WHAT THE TASK ASKS:
Look below for the line with "Image resolution: width=660". Retype it and every line after it to the end, exactly, but leave out the pictures.

DATASET ENTRIES:
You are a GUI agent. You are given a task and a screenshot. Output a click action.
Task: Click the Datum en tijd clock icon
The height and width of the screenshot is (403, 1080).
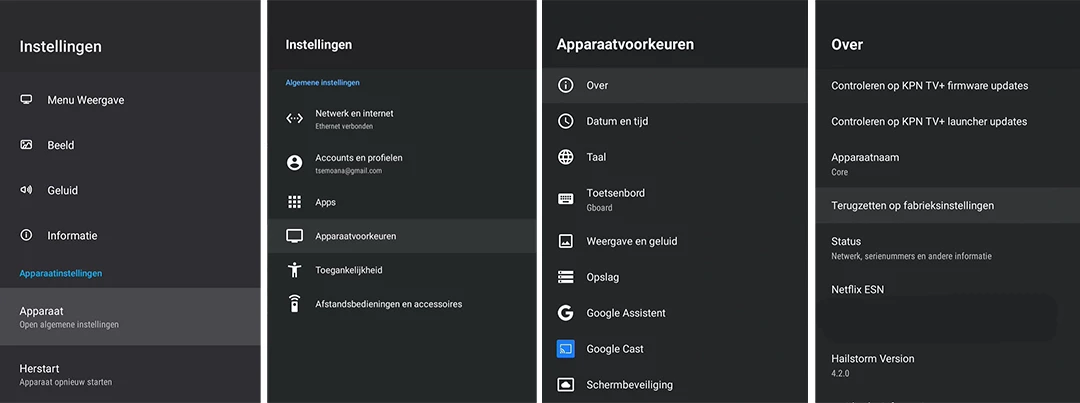click(566, 121)
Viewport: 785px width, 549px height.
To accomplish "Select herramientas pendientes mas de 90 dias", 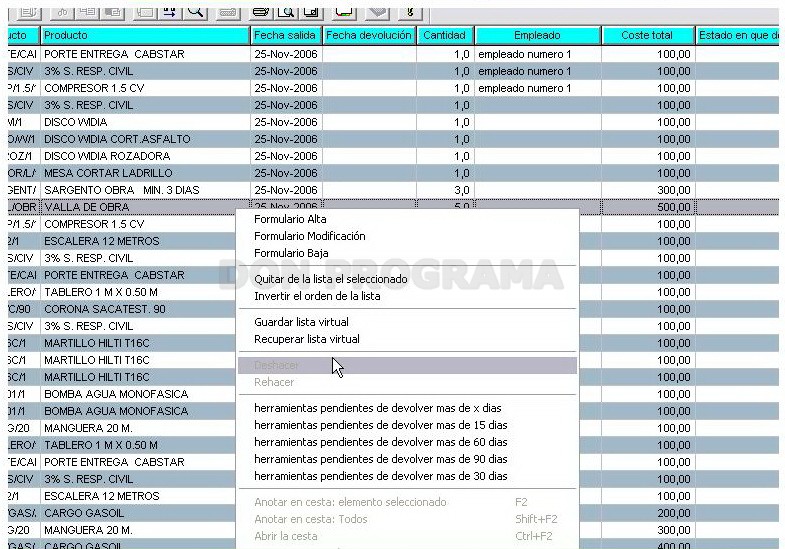I will point(381,459).
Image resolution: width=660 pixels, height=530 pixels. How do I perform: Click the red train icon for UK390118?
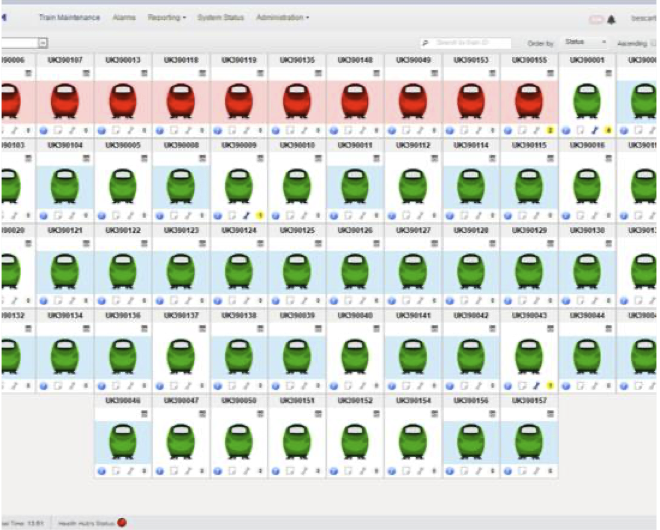coord(180,102)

ANSWER SECTION:
Image resolution: width=660 pixels, height=530 pixels. How do I perform: Click the red train icon for UK390118?
coord(180,102)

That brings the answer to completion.